38 When I ‘discovered’ feminism, I remember feeling enlightened, empowered, liberated. The more feminist literature I became immersed in, the more it became engrained in me that anything but complete independence and autonomy goes against the tenets of feminism: “I can do it myself. I am a woman, hear me roar!” This idea made me hate the ways that I am not independent; it made me feel guilty for the ways I have used my femininity to my advantage in soliciting help. When I became involved in disability studies, I learned that I am not alone in the observation that feminism neglects women with disabilities, as we are perceived to embody stereotypically feminine qualities (Sherr Klein; Sheldon; Fine and Asch). Prolific in the literature are accusations against the feminist movement for undermining the struggle of women with disabilities in pursuit of advancing power and potency (Fine and Asch; Morris; Garland-Thomson). My definition of independence changed when I read George Bernard Shaw’s quote (1916) posted on a Society for Disability Studies listserv email: “Independence? That’s middle class blasphemy. We are all dependent on one another, every soul of us on Earth.” It was an epiphany for me. I can ask someone to lift my carry-on into the storage compartment in an airplane, or to unscrew the cap off my water bottle, or to open a heavy door, without batting my eyes and raising the pitch of my voice. I can be an interdependent woman, a feminist, and I have physical limitations. I can be weak in body without being weak in spirit. I, like many women with a hidden disability, am learning how to live in paradox.

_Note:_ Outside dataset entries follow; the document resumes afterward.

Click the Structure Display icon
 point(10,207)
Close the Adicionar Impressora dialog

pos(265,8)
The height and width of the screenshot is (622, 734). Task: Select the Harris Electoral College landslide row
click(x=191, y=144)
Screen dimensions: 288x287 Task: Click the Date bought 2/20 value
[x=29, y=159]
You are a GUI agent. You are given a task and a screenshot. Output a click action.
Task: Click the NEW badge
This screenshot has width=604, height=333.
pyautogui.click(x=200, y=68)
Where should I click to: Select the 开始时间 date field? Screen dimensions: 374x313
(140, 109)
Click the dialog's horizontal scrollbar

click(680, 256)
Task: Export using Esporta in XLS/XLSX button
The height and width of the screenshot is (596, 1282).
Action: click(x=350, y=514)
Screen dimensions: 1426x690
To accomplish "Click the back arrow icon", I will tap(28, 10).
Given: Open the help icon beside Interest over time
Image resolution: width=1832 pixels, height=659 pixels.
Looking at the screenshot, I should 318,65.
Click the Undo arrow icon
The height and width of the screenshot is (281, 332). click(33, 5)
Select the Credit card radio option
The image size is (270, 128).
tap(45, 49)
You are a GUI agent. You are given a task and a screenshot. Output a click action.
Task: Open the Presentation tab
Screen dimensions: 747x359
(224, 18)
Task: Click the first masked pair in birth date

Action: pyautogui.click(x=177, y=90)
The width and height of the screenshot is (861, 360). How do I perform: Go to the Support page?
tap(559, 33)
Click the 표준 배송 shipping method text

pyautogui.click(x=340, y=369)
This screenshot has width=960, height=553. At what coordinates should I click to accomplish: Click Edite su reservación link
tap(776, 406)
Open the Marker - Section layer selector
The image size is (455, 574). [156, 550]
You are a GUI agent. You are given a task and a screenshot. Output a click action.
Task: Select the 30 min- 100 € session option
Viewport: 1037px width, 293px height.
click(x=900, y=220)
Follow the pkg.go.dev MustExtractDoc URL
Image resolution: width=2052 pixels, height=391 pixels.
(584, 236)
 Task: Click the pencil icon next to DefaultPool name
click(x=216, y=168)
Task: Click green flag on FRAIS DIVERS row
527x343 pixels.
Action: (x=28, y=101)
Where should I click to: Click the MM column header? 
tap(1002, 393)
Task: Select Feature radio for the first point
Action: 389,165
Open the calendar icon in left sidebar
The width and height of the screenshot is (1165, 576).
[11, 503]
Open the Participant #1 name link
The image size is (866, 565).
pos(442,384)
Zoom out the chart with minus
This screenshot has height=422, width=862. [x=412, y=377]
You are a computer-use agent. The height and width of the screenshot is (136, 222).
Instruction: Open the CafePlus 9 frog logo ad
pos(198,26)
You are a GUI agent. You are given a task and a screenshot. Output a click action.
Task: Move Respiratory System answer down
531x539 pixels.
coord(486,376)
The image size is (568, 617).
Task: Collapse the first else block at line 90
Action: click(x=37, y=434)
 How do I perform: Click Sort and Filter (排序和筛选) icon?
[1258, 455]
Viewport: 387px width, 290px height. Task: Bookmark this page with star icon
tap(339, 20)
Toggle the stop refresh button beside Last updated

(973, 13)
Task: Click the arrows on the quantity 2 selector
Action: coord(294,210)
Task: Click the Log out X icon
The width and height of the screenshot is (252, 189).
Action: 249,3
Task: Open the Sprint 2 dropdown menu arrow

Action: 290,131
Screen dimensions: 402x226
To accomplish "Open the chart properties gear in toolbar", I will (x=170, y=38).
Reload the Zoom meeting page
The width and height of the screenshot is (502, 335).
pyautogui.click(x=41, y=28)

39 Women with hidden disabilities learn to transform their identity and needs depending on the situational context. With a foot in both the nondisabled and the disability worlds, they both belong to both and fit completely into neither. The hidden disability is framed differently minute to minute as it is integrated into the individual identity as a “flexible continuum of responses that folds back on itself in various directions in response to myriad of internal and external factors” (Olney and Kim 4). By better understanding the commonalities and differences present in the individual experience of hidden disability, women with hidden disabilities and their support system may benefit from hearing a story they can relate to, become empowered for healthy preservation of self, and they might receive the message that, although it may feel like it, they are not alone in this limbo between the nondisabled and disabled worlds.